I don't do much in the way of quick drying anymore.  At most, I may throw some of the bud in the microwave to help get the kindling started.  The rest of the bud goes on the bottom of a bowl.   After  a few bong hits, the bottom is usually dry enough to continue lighting normally.  I guess it's quick dry in a bong.  You have to hit it slowly at first, keeping the flame away so you don't just burn it up.  It's really not that big a deal.

In any case, I still usually try to let it dry for at least a day or two before smoking.  There are occassions where it comes straight from the plant though.


----------



## MysticMan84 (Jul 31, 2008)

One time I had bought some weed that wasn't dried & I used a hair dryer on the lowest setting on it. It dried it really well & improved the bud by a lot. Before this people tried to dry some of the same bud using ovens, etc. but it all sucked & didn't work but my hair dryer worked really well.


----------



## DomsChron (Jul 31, 2008)

Hey man by now you probably died and cured that how is it?


----------



## Fadeux (Aug 1, 2008)

Get yourself a vaporizer. You smoke fresh bud,freshly clipped, out of that and it will work GREAT. Trust me, done it many times.
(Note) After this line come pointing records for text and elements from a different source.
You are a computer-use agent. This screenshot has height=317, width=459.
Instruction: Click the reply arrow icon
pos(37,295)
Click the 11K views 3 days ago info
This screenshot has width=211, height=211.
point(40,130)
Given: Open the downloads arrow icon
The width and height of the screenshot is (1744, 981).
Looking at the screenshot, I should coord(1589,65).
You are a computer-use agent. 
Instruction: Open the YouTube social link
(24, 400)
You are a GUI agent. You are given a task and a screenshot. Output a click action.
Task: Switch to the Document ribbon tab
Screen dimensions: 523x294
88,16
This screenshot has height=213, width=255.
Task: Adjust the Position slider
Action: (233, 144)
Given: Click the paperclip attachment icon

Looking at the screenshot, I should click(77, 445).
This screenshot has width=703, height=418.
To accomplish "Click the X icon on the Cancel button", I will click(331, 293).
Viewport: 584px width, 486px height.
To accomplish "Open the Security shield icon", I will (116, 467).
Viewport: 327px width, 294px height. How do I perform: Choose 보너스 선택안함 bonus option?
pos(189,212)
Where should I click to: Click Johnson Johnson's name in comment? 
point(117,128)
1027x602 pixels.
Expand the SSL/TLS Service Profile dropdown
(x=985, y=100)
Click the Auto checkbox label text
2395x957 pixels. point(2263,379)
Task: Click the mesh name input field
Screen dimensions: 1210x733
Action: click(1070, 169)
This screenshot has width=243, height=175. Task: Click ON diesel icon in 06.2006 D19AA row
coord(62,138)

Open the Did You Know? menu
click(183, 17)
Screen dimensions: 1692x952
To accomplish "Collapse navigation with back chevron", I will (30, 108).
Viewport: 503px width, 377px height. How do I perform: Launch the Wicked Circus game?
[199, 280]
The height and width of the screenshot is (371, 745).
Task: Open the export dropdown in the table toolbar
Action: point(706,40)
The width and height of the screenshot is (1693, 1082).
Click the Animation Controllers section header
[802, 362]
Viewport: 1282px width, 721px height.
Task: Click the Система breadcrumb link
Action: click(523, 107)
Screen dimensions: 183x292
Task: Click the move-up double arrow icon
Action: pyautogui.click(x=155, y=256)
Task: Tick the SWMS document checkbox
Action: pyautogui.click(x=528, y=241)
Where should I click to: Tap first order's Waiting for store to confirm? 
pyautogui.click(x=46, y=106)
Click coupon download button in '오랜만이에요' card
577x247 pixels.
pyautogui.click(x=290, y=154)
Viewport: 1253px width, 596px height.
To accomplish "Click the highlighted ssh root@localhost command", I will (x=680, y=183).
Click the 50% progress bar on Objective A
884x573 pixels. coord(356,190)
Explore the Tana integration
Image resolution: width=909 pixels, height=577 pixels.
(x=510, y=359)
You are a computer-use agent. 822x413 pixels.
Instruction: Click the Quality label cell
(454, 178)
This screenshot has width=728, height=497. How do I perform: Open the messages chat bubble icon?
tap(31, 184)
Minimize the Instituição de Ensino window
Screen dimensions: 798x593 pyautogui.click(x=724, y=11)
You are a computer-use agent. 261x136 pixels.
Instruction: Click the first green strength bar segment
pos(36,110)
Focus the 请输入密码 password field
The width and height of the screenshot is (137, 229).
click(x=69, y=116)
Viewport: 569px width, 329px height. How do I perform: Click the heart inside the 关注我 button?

Its tough to smoke out of anything else, but a high temp vap does the trick every time.


----------



## ricktxv (Aug 2, 2008)

thanks everybody for all the help...what i found was  the more it dried out...the better the high got........could not wait! now  smokeing leaves...owell better than nothing...


----------



## MysticMan84 (Aug 2, 2008)

All I know is that the time I received buds that were totally wet & undried when I used the hair dryer on them they came out perfect. I did it with them in the bag for some reason, but on the low setting so the bag didn't melt. But the herb came out super dense & not fucked up at all, like it had been drying out for weeks. Everything else like using microwaves, ovens, etc. sucked & did nothing. When I grow I will definately use a hair dryer on any buds I want to smoke right away.


----------



## ChatNoir (Aug 2, 2008)

Exactly 35 feet high.


----------



## Pothead420 (Aug 3, 2008)

dried slow is the best method to break down the chloraphyl and set up the chemical structure of the THC thats why quick dryed bud smells like hay its the chloraphyl if you need to smoke i take a piece off the plant and put it on top off my cable box i feel for the hottest spot and set it down 24h later its dried enough that it will get you alot higher than not quick drying it


----------



## bznuts (Aug 3, 2008)

ricktxv said:
			
		

> if you have no weed and you smoke your green stuff does it still get you as high? say just harvested weed....like a day old...


man it was a trip.

the other day i was foolin around in the garden and as i was petting my c99 x st 's(clones). they came from indoors a few months back, and they put on some lil nugs already. 

they smelled sooooo damn good (cotton cany smell) that i snatched up a lil nugget and let it sit for a couple hours. still wet, i blazed it via a huge bong rip.

had to hold the flame a lil longer but it gave me a _wierd_ _super high_, like the high you got when you were twelve years old. 

now this may be due to the fact that the c99 are known to provide an extremly upper type high, but it was "just harvested weed....like a day old...", and i was lit.:woohoo:


----------